None of the most famous people in the world started their careers knowing how to promote themselves, they just did whatever felt right.

If CHANGE Is A Part of GROWTH, then I am ALL For It, But I ALSO Understand That There Will Be STUMBLES and FALLS and NOW I AM PREPARED For It! Let’s Do This.

I keep thinking back to that letter I found on a gossip site about the unidentified actor who was told by all the people who worked for them, not to come out as bisexual. I’ve been thinking about the letter I wrote in return for weeks.

I can’t find it but I’m sure it’s here somewhere on the website, the point is, that in the letter I told the person to be themselves, to set themselves free, and to trust that their fans would catch them, but I forgot something during the process of writing that letter.

Zack Snyder’s daughter committed suicide, and instead of support, love, kindness and hope, (though there was some of that I know,) there were hundreds of thousands of people who laughed and who continue to use that event to troll and harass Snyder.

Now, I literally bought a certain streaming service access so I could watch The Snyder Cut – and it was 3 excruciating hours long, but I watched every single scene of that film because in my very minute way I wanted to say “yup, I support this human and their work and I always will.” That’s what happens every single time someone plugs into this website or picks up a copy of Uncomfortable.

I’m obviously not Zack Snyder, but I am – I realize more today than I did yesterday, – a public figure, and while I always understood what I have to say has merit, what I didn’t really understand was how hard it would be for other people to hear my story. And the worst part is that when someone who was listening to me heard my story, they turned and walked away, a white man.

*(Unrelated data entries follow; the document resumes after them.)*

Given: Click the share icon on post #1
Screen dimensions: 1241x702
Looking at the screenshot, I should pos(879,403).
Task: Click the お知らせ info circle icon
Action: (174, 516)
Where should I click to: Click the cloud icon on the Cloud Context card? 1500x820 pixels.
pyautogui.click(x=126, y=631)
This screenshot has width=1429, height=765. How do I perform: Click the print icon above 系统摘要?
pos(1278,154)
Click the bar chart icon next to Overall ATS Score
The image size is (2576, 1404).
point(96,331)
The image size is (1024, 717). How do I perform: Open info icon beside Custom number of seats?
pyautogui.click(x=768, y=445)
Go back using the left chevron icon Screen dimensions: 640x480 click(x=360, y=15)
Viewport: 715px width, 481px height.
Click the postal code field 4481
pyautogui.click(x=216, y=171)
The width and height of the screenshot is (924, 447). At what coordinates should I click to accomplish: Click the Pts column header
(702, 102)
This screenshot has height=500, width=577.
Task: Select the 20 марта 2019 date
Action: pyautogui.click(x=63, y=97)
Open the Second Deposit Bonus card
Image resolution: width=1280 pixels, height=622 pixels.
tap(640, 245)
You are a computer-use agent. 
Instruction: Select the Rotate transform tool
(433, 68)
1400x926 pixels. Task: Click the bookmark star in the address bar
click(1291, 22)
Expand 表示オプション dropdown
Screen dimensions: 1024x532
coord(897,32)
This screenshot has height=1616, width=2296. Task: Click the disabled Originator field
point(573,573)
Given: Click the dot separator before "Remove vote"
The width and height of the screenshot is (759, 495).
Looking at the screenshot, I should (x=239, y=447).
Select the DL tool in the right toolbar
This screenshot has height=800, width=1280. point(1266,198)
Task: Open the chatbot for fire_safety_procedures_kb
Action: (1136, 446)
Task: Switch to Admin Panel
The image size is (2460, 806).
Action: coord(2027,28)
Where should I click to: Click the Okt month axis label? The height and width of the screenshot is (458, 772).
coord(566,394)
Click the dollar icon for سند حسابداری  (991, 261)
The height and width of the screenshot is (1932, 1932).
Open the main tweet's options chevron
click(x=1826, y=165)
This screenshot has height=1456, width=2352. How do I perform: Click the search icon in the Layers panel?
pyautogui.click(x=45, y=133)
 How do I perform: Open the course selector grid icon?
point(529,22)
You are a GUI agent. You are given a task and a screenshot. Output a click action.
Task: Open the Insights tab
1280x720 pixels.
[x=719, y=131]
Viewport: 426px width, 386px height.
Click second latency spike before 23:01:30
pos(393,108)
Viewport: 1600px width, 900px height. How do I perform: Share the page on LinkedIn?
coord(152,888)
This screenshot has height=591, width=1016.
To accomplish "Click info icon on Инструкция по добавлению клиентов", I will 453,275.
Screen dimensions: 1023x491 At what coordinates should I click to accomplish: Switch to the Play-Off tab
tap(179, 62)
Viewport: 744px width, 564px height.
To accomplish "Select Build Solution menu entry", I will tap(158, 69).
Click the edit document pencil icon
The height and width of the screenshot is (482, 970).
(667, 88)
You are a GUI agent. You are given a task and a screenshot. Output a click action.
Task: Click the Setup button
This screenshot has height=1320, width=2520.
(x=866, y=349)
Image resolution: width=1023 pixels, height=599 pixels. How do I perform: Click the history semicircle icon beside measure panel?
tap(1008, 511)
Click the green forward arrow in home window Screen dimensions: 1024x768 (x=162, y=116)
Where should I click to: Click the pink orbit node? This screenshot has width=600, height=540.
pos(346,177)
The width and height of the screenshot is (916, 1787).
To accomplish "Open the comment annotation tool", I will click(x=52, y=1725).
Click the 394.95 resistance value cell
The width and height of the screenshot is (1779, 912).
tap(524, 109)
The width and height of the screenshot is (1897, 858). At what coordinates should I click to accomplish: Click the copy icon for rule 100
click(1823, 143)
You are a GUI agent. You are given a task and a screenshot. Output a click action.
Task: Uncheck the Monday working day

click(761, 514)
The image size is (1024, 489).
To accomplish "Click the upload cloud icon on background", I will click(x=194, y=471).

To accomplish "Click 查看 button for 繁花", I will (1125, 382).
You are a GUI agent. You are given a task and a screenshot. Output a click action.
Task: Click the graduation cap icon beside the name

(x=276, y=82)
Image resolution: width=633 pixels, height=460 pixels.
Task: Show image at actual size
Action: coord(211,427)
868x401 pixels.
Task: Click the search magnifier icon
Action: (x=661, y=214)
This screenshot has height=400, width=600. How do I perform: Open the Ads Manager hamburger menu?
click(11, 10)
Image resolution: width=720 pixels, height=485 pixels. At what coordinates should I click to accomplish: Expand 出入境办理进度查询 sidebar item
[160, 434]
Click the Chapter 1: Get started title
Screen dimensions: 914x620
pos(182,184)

I won’t talk about his circumstance, but I understood immediately why it was hard for him to hear my story, and I very much suspect it was because this, in particular, was a man who was trying to escape the same kind of trauma I’d been through.

The thing is, the kind of trauma that I went through isn’t something that “I” get to just walk away from. For too many victims we’re stuck with the pain, the sorrow and the never-ending nightmares for the rest of our lives.

So, if you see me in public, and you ask why I started the website, I’m going to tell you, and it’s not going to be easy to hear, but I’ll try to do my best to make sure I don’t leave you with open wounds, I promise and solemnly swear that with all my heart and soul, but I’m never going to be ashamed of telling my story again.

I don’t deserve to be ashamed, if you would like someone to be ashamed, then please lay that bullshit at the feet of the men – the grown-ass men – who raped me and dozens of little boys, just because they could.